** Reading text follows **

Yah sometimes it happens. I corrupted one of my MySQL db because of this.

But I think to solve this issue, you can try fix the Sqlite db first? Else just delete the *.db to start fresh.

There’s no obvious SQL database (e.g. Twonky.db). well, there was’n’t. I’ll have to go and check again.

I note that I’m running Twonky v7.2.9

I’ve just tried to access the recreated Twonky server database with MediaConnect on the iPad. All looks good, with the file structure and metadata categories all nicely populated. Great.

Until you try to actually play music. When it refuses, and simply skips through the tracks in the album one after another., not making a squeak on the audio.

Ho hum. Yet more fun & games. Why do I seem to be beset by rubbish software? Maybe I should read reviews before going out and buying a cheap NAS. Maybe time to do as others have, and rip open the WD MyCloud, pull out the disk, and use it in something more reliable. Life is too short to spend it massaging poorly designed and implemented software… I could buy a SATA to USB interface and plug it into my Technicolor 582n router, and get all the facilities offered by the WD MyCloud. Shame it doesn’t seem to support NTFS disks, which might limit the video file support (4GB FAT32 limit).

** End of Reading text **
** Dataset extract follows **

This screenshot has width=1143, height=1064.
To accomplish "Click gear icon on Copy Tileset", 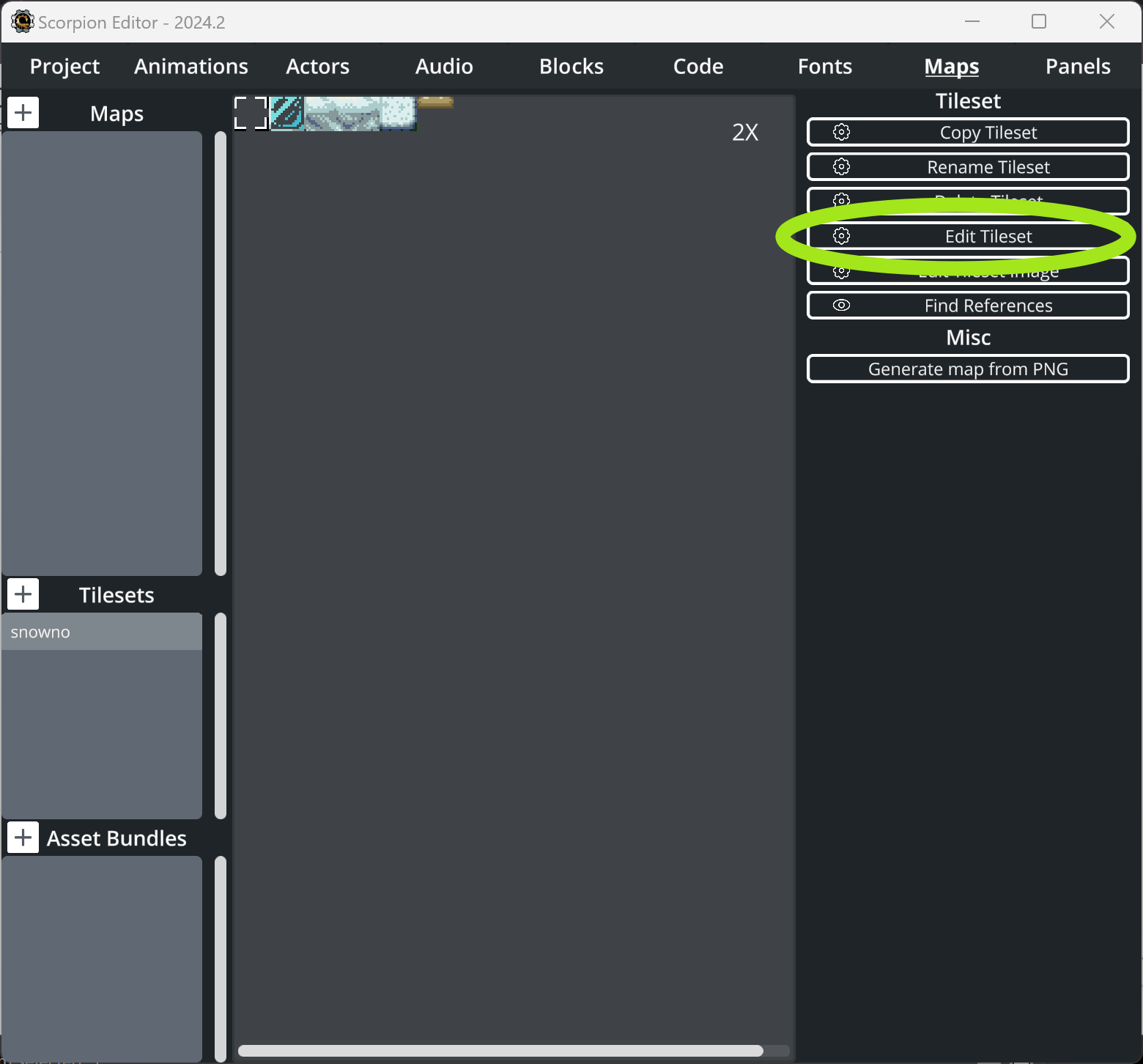I will pos(841,132).
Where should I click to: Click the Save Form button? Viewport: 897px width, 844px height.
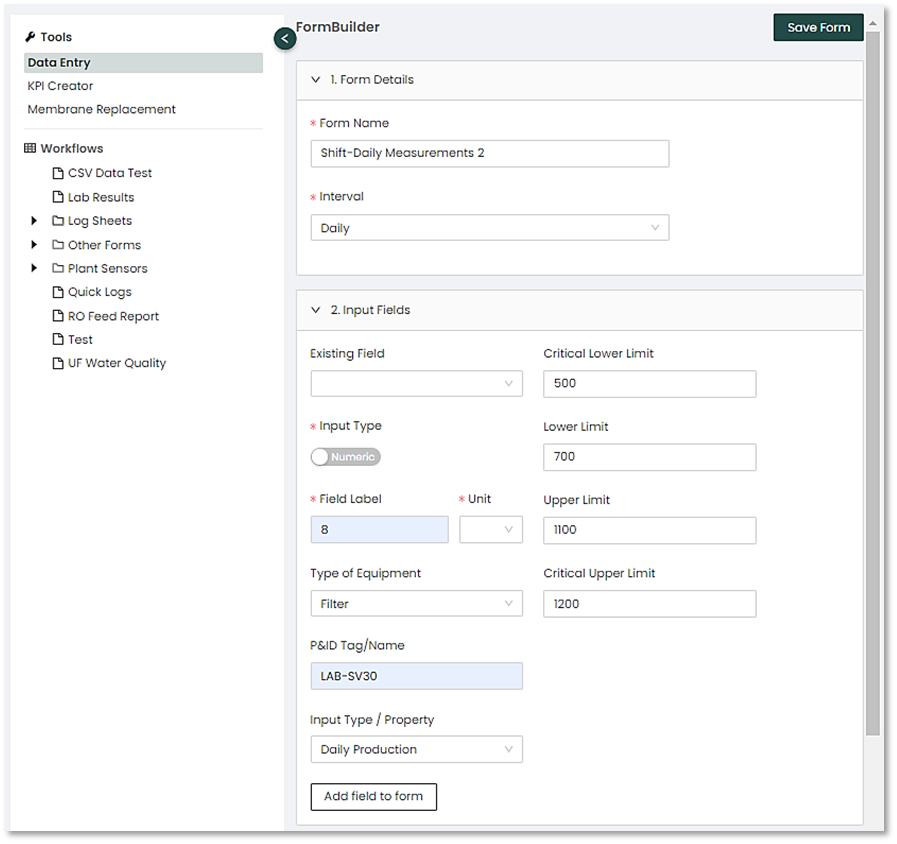click(817, 28)
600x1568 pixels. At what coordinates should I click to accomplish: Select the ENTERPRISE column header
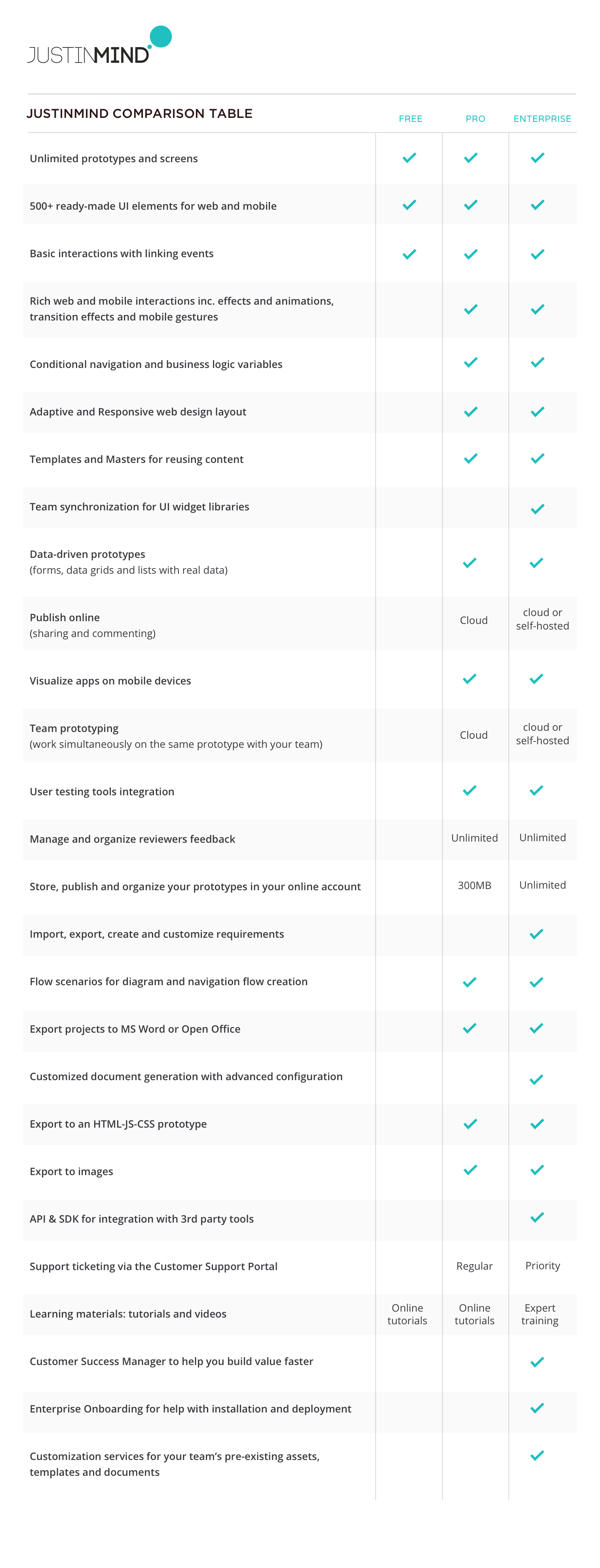click(x=542, y=119)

** End of Dataset extract **

Problem set =>
**a)** How would the paragraph of the post starting "Ho hum. Yet more fun & games." read as a short bulleted list that keeps its main facts?
**b)** Answer these from the post, one line each:
(i) Which Twonky version is the writer running?
(ii) Which app on the iPad was used to access the recreated Twonky server database?
(iii) What kind of database did the writer say they had corrupted?
**c)** Echo the post word for word between "But I think" and "and check again.", inclusive.
You can ignore the rows.

Answers in order =>
**a)**
- The writer is fed up with running into poorly designed and implemented software.
- Reading reviews before buying a cheap NAS might have been wise.
- One option is to open the WD MyCloud, take out the disk and use it in something more reliable.
- A SATA to USB interface plugged into the Technicolor 582n router could give all the facilities the WD MyCloud offers.
- Drawback: NTFS disks apparently aren't supported, which might limit video file support (4GB FAT32 limit).

**b)**
(i) Twonky v7.2.9
(ii) MediaConnect
(iii) A MySQL database

**c)**
But I think to solve this issue, you can try fix the Sqlite db first? Else just delete the *.db to start fresh.

There’s no obvious SQL database (e.g. Twonky.db). well, there was’n’t. I’ll have to go and check again.